Question

If the interatomic distance between ${{A}_{2}}$ and ${{B}_{2}}$ is 74 pm and 198 pm, then the bond length of AB will be-
(A)- 136 pm
(B)- 68 pm
(C)- 272 pm
(D)- 363 pm

Answer 1

In molecular geometry, the average distance between the nuclei of two bonded atoms in a molecule is known as bond length or bond distance. The distance between the nuclei of atoms in a material or a compound is known as atomic spacing.
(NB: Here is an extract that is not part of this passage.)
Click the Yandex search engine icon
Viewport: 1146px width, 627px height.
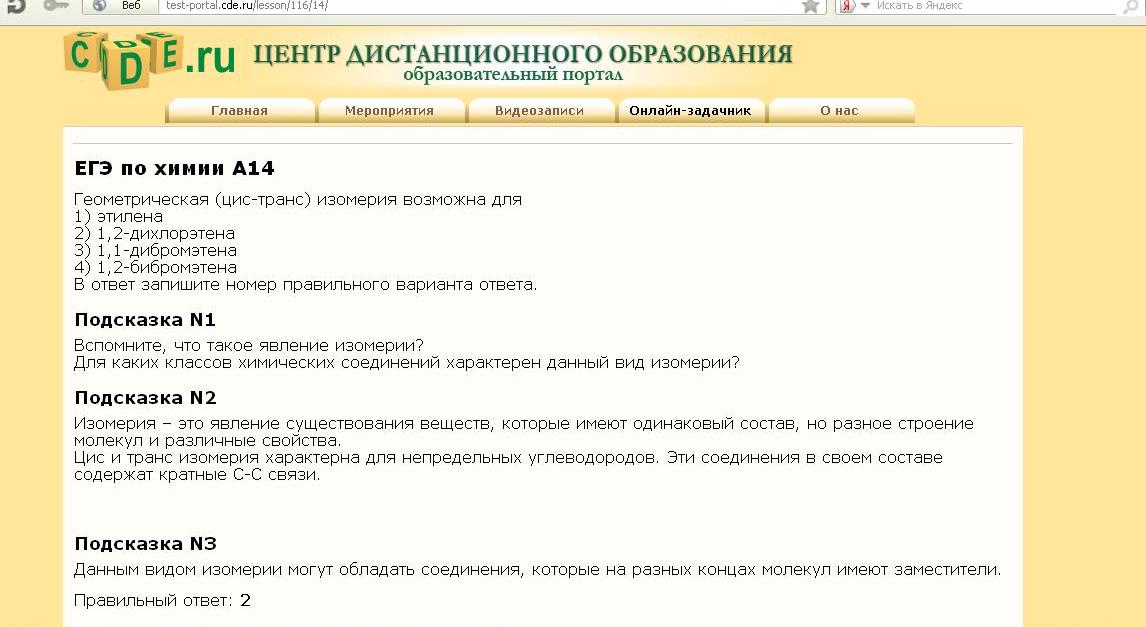point(846,6)
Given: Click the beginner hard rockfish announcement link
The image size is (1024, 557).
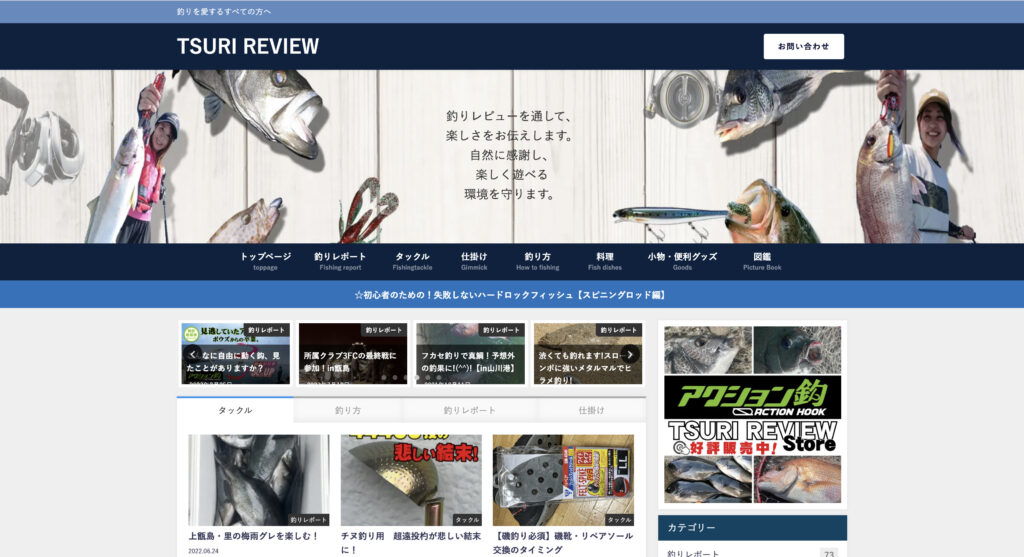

Complete Step by step answer:
-In solid materials, the atomic spacing refers to the bond lengths of its atoms.
-In a bond between two identical atoms, half the bond distance is equal to the covalent radius.
-Bond length of a compound or element is measured either by X-ray diffraction or approximated in the gas phase by microwave spectroscopy.
-A bond between a pair of atoms may vary with different molecules because of various factors affecting it like a steric hindrance, electronegativity, etc.
-Let the radius of two atoms ${{A}_{2}}$ and ${{B}_{2}}$ be ‘r’ and ‘r’ respectively which combines to form the molecule AB whose interatomic distance will be 2r.
$r=\dfrac{\text{interatomic distance}}{2}$
-The radius of atom A $=\dfrac{74}{2}=37pm$
-The radius of atom B $=\dfrac{198}{2}=99pm$ (pm = picometer)
-The bond length of the molecule AB will be the summation of the radius of A and radius of B.
-Bond length of AB = 37 + 99 = 136 pm
-Hence the calculated bond length of AB will be 136pm.

Therefore, the correct answer is option A.

Note: Bond length or bond distance is a transferable property of a bond between atoms of fixed types, which are relatively independent of the rest of the molecules. When more electrons participate in bond formation, the bond is shorter, which implies that bond length is related to bond order. Bond length is inversely proportional to the bond strength and the bond dissociation energy.